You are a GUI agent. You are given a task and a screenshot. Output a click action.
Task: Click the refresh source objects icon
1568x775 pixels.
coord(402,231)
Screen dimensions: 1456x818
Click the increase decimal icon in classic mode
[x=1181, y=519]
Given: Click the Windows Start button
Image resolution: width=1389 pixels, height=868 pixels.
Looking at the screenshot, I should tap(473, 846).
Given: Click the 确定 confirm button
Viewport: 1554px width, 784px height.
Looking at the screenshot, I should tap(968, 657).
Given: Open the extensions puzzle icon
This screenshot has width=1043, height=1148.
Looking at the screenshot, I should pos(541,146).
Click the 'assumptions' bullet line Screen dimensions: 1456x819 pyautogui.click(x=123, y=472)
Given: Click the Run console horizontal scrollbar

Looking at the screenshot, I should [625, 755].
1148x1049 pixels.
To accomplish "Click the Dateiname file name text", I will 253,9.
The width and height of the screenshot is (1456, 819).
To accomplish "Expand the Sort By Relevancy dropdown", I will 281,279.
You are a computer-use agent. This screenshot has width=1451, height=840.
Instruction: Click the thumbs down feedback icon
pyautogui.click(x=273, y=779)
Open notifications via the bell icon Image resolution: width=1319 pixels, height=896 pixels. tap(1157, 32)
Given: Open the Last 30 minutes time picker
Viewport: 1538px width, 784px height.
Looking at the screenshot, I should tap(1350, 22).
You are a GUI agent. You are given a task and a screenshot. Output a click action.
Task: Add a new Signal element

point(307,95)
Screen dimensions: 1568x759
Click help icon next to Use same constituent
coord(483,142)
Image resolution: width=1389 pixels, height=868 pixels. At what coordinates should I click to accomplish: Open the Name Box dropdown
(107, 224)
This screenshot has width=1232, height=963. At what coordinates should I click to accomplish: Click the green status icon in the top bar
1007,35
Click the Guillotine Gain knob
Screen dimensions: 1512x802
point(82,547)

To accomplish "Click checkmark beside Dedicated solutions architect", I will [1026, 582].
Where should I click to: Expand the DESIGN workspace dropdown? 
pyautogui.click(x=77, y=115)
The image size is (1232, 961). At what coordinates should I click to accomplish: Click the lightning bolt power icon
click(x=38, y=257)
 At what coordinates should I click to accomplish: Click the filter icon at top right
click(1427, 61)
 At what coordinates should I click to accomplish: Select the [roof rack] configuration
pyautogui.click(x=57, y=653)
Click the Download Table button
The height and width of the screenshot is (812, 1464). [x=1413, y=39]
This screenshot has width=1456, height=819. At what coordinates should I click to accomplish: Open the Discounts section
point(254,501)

YOUR TASK »
For this exercise, copy each line from the listing above that has the word "will".

SOLUTION »
To accomplish "Click the Dateiname file name text", I will 253,9.
To accomplish "Expand the Sort By Relevancy dropdown", I will 281,279.
To accomplish "Click checkmark beside Dedicated solutions architect", I will [1026, 582].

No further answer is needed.